At DFIR Review, Graeme Horsman and Linda Shou examined and interpreted digital trace evidence found on iOS 13.3 following usage of the TikTok application. “Case Study: Forensic Analysis of TikTok on iOS” addressed TikTok artifacts not been previously addressed by other research papers.
iOS app analysis was also the subject of Kevin Pagano and Alexis Brignoni’s DFIR Review article, “Ain’t That a Kik in the Head: Kik Messenger iOS Analysis.” The authors wanted to find out what kinds of information could be parsed from Kik messages, whether it could be shown if attachments were sent or received, and whether any images were stuck in a pending upload status. Various databases and tables of interest were described, as well as the format in which attachments can be found and their metadata.
Meanwhile, Greg Thornton and Pooneh Bagheri Zadeh, of UK-based Leeds Beckett University, discussed “An investigation into Unmanned Aerial System (UAS) forensics: Data extraction & analysis.” They proposed a new framework to perform a full forensic analysis of small to medium sized commercial drone devices and their controllers, identifying a set of forensic best practices for these devices that “overcomes some limitations of other drone forensics investigation frameworks presented in the literature.”
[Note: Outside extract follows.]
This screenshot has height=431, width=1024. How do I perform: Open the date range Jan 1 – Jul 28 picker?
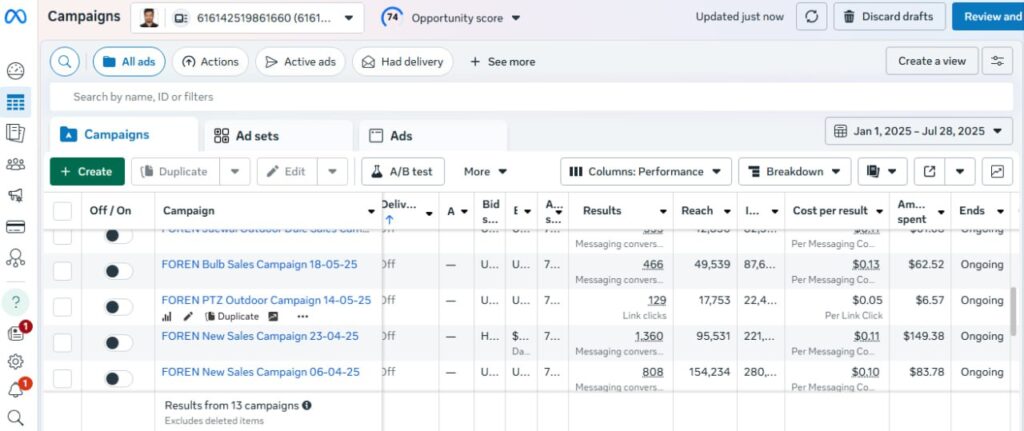point(919,131)
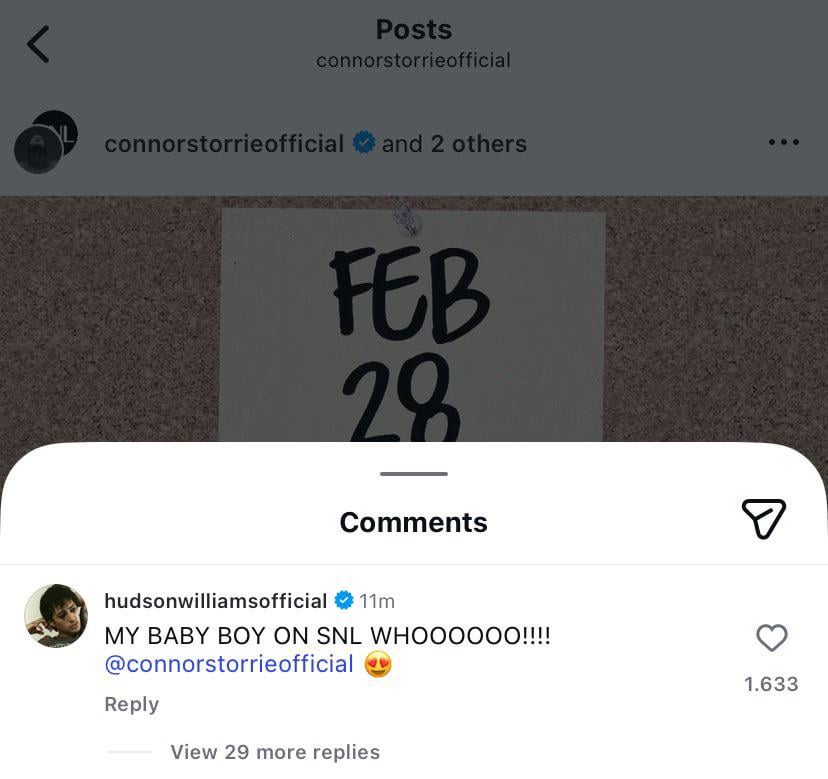This screenshot has height=779, width=828.
Task: Open the connorstorrieofficial username on the post header
Action: tap(224, 143)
Finally, a team of researchers in India discussed “FbHash-E: A time and memory efficient version of FbHash similarity hashing algorithm.” Authored by Monika Singh, Anviksha Khunteta, Mohona Ghosh, Donghoon Chang, and Somitra Kumar Sanadhya, the paper not only proposed the titular new tool with its improvements in computational speed and memory footprint, but also ensured its resistance to attack and, through a new consistency test, showed the tool “is more robust and stable against different modifications.”
Reducing carbon footprints for Earth Day
The Leahy Center also recommended, on Earth Day, five ways to reduce or offset online carbon footprints. Done collectively, these infinitesimal behaviors could have a bigger impact:
- Try a different browser, or at least, different search engines (such as Ecosia) or extensions (like Ocean Hero) that give back to the environment. These small changes rely on existing behavior to offer passive help.
- Other browser extensions, such as Offset Mode, can calculate the digital carbon footprint of everyday activities like browsing, streaming, and downloading data.
- Delete old emails to reduce the energy associated with storing and displaying the data; send fewer emails with links instead of large attachments.
- Upgrade technology less often to “encourage a reduction in the amount of tech being produced, transported, and wasted.”
- Support alternative, renewable energy resources, such as solar, wind, hydro, and geothermal power, and their value to “every level of the supply chain.”